After decades of chronic underinvestment, EU aggregate defence spending has increased from €218 billion in 2021 to €343 billion in 2024—a remarkable 58% rise. However, the new 5% defence expenditure benchmark agreed at the 2025 The Hague NATO Summit will require an additional €288 billion per year. In this context, the 2030 Roadmap aims to equip EU Member States with modern defence capabilities to ensure credible deterrence and an autonomous capacity to respond to Russia’s sustained militarisation—whose defence expenditure reached around 7% of GDP in 2025.
Military Dimension
In the military field, the 2030 Roadmap introduces both a new organisational framework and measures to fill existing strategic and operational shortfalls. Nine Capability Coalitions will be established in 2026, each focusing on a critical domain: air and missile defence, strategic enablers, military mobility, artillery systems, ammunition and missiles, drones and counter-drone systems, artificial intelligence, cyber and electronic warfare, ground combat, and maritime capabilities. Their composition largely mirrors the international capability coalitions formed under the Ukraine Defence Contact Group (UDCG) to coordinate military assistance to Ukraine. In parallel, a Military Mobility Package—to be presented in November 2025—will aim to create interoperable trans-European transport networks through €100 billion in investments, increasing spending from €1.76 billion to €17.65 billion in the 2028–2034 Multiannual Financial Framework (MFF). The EU also plans to launch a series of integrated defence flagships, including the European Drone Defence Initiative, Eastern Flank Watch, European Air Shield, and European Space Shield. These projects will be partly financed through the European Defence Industrial Programme (EDIP) and the Security Action for Europe (SAFE). The scope of these initiatives will extend to Ukraine through the creation of a dedicated Drone Alliance, co-financed under the G7-led Extraordinary Revenue Acceleration (ERA) initiative.
Industrial Dimension
On the industrial side, the 2030 Roadmap sets an ambitious trajectory towards large-scale production capacity, structured around four major objectives. First, joint procurement should reach 40% of total EU defence acquisitions by the end of 2027—three years ahead of the target established in the European Defence Industrial Strategy. The extension of the SAFE framework to the United Kingdom, Ukraine, and Canada illustrates the EU’s capacity to project its procurement model through global partnerships. Second, the EU seeks to enhance its technological edge through financial instruments included in the 2028–2034 MFF, notably the EU Competitiveness Fund and Horizon Europe. In this context, the re-skilling of 600,000 workers for the defence industry by 2030 represents a crucial element of the EU’s industrial transformation. Third, the EU aims to consolidate strategic sovereignty through a more autonomous approach to defence production, building on risk assessments from the Observatory of Critical Technologies and leveraging the opportunities offered by the Critical Raw Materials Act. Fourth, the Roadmap envisages the creation of a genuine Single Market for Defence by launching a regulatory simplification process under the Defence Readiness Omnibus, to be finalised by the end of 2025.

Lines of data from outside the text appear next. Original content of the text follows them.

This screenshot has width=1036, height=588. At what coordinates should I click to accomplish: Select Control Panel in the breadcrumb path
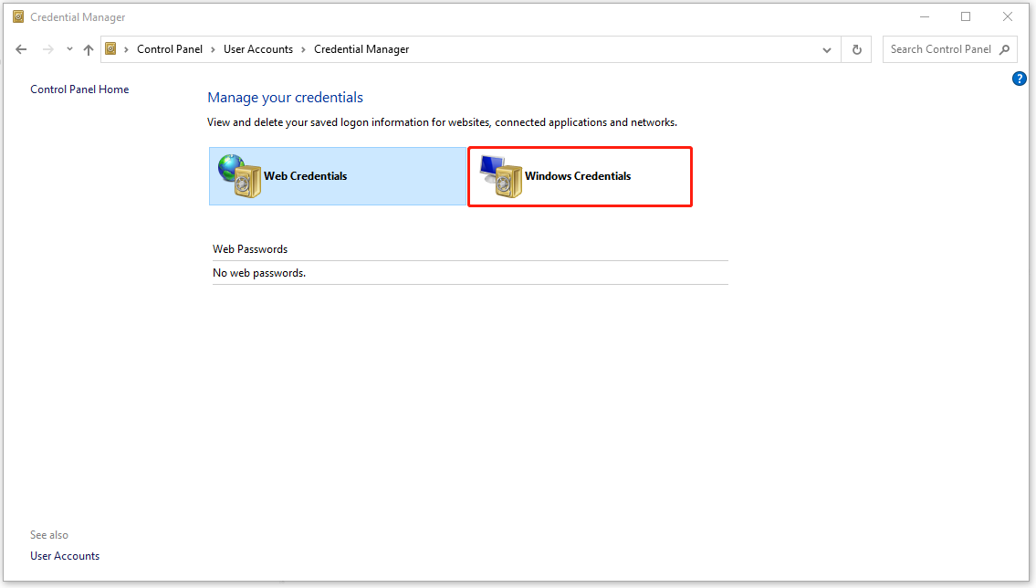tap(170, 48)
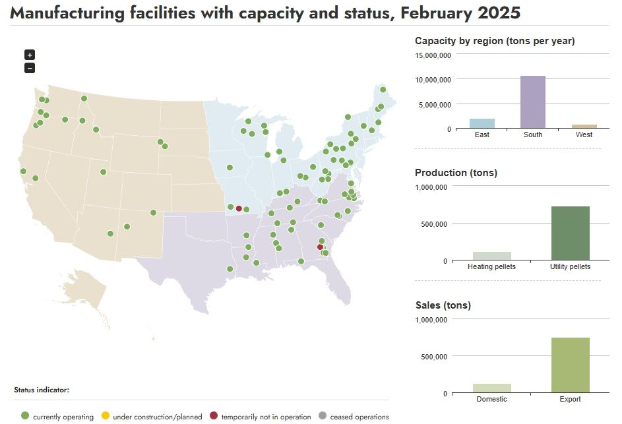Click the zoom in (+) map button

click(30, 55)
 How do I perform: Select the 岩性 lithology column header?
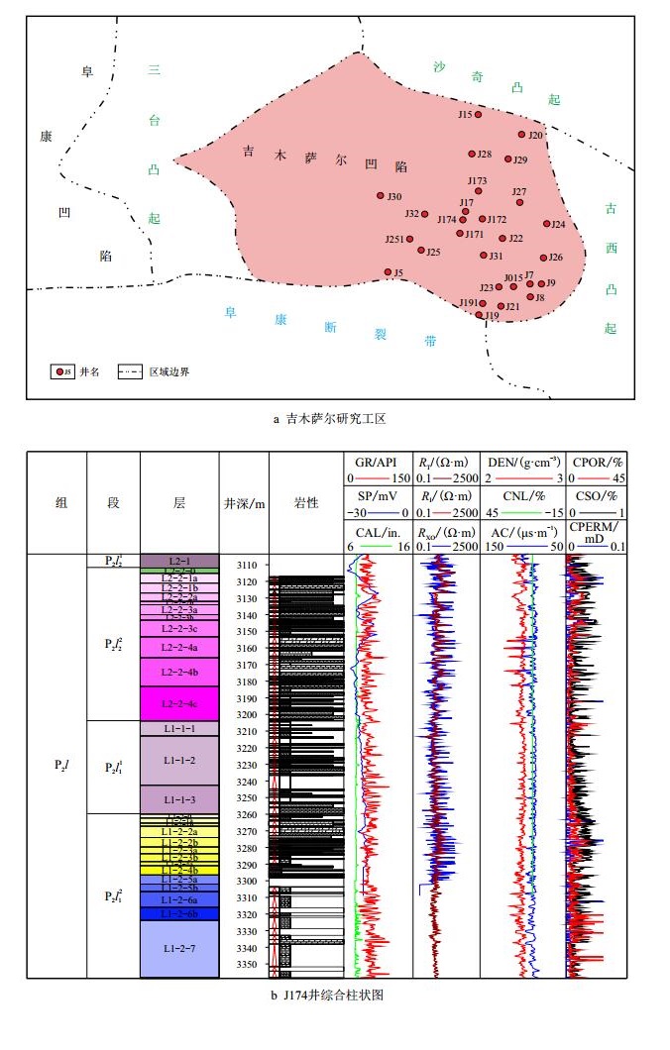coord(306,503)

Moving away from the European Defence Union
The 2030 Roadmap adopts an incremental approach reminiscent of previous integration processes such as the Single Market and the Economic and Monetary Union. The Commission and the High Representative will present an Annual Defence Readiness Report every October to inform the European Council of progress achieved on the Roadmap’s deliverables. However, the analogy with economic integration has clear limits. Defence policy concerns matters of life and death—issues that reach the existential core of states. Consequently, the establishment of a European Defence Union cannot rest solely on political ambition or intergovernmental consensus. It requires a robust system of democratic accountability, particularly through the European Parliament, and a genuine link between power and responsibility—something that only a supranational entity such as the European Commission can ultimately guarantee.
Yet, the 2030 Roadmap marks a clear departure from that earlier aspiration. It consolidates an intergovernmental framework in which participation remains voluntary. ‘Willingness’ has become the defining term of the EU defence policy: Member States may join Capability Coalitions and EU programmes at their discretion, but without binding obligations. The period when the Commission could proclaim the creation of a European Defence Union as a political priority for its is now fading. What emerges instead is a more sober reality—one shaped by the persistence of national defence interests and a cautious approach to sovereignty pooling. The 2030 Roadmap therefore encapsulates both the progress towards a more defence-capable Union and the enduring reluctance of Member States to cede one of the most fundamental attributes of their sovereignty.
Davide Genini is a PhD candidate in EU Law at Dublin City University. His research focuses on EU-US foreign and security law, defence industrial law and NATO law.